ITPR1-dependent signaling in cerebellar PCs. (a) Cerebellar LTP. (i) Parallel fiber synapses activate mGluR1 (pink ball) in PC spines. (ii) mGluR1 activation triggers an increase in IP3. (iii) IP3 binds the IP3 receptor (encoded by ITPR1) on the ER within the PC spine, and leads to a local release of calcium from intracellular stores. (iv) Volleys of parallel fiber activation (in the absence of climbing fiber activation) lead to a steady, relatively low level calcium signal that binds to and activates protein phosphatases (PP). (v) Phosphatases, then dephosphorylate GluR2-containing AMPA receptors, and stabilize them in the membrane, leading to LTP of the active parallel fiber synapses. (b) Cerebellar LTD. (i) When a climbing fiber is stimulated it activates Ca²⁺-impermeable GluR2-containing AMPA receptors. (ii) Depolarization mediated by the activated GluR2-AMPA receptors opens voltage-gated P-type calcium channels CaV2.1. Individual climbing fiber activation leads to a long depolarization spread throughout the PC dendrites, and a calcium-dependent dendrite action potential. (iii) ITPR1 binds calcium that enters during the massive CF-mediated depolarization.

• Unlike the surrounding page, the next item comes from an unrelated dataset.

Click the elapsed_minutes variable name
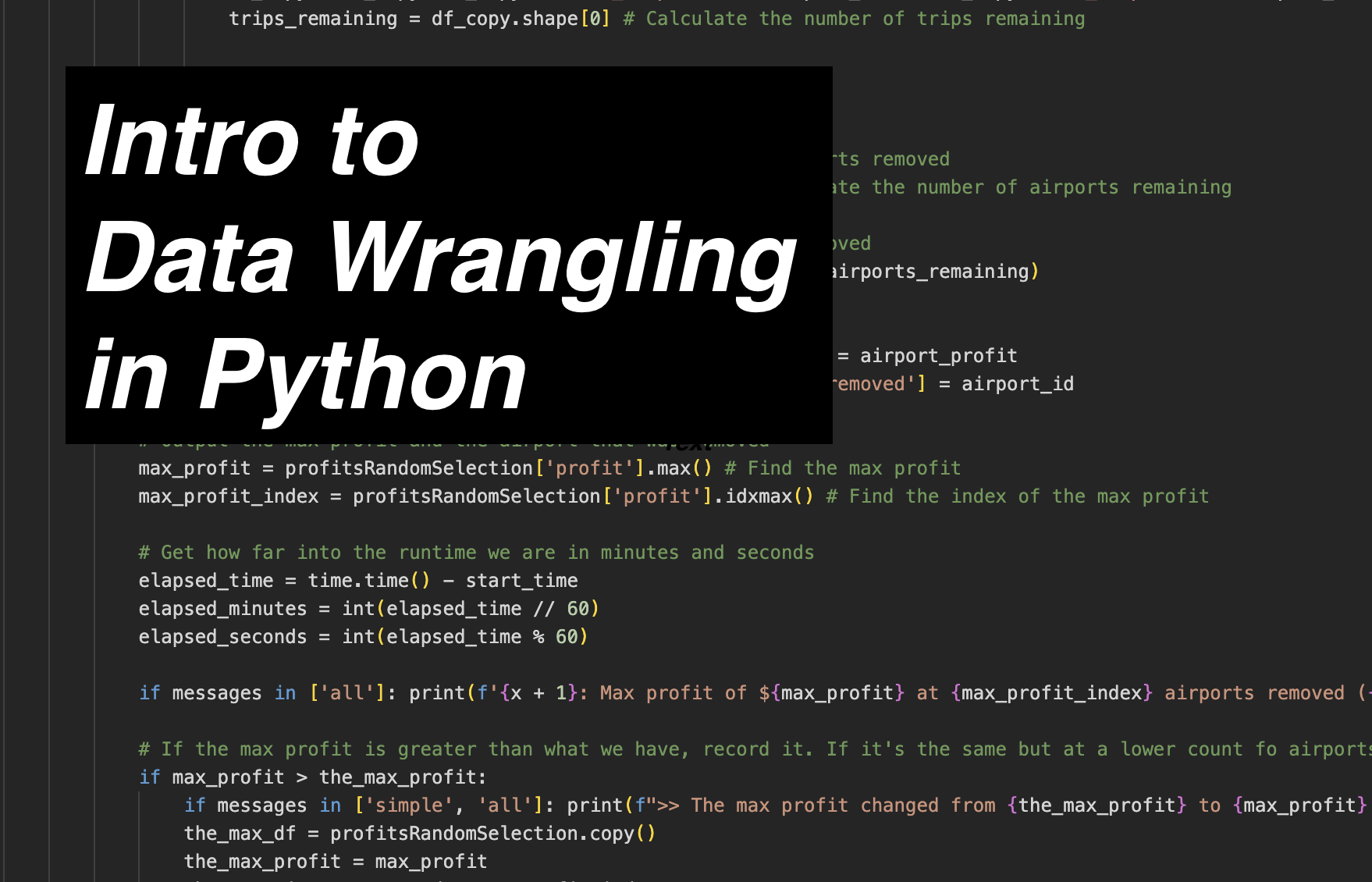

Calcium works as an allosteric enhancer of IP3R gating. (iv) When IP3 produced by parallel fiber-mGluR1 activation binds to ITPR1 that is primed with bound-Ca²⁺ (from climbing fibers) ITPR1 produces a much larger (supra-linear) calcium signal. (v) The increased calcium is sufficient to activate PKC. (vi) Phosphorylation of GluR2 triggers internalization, leading to LTD.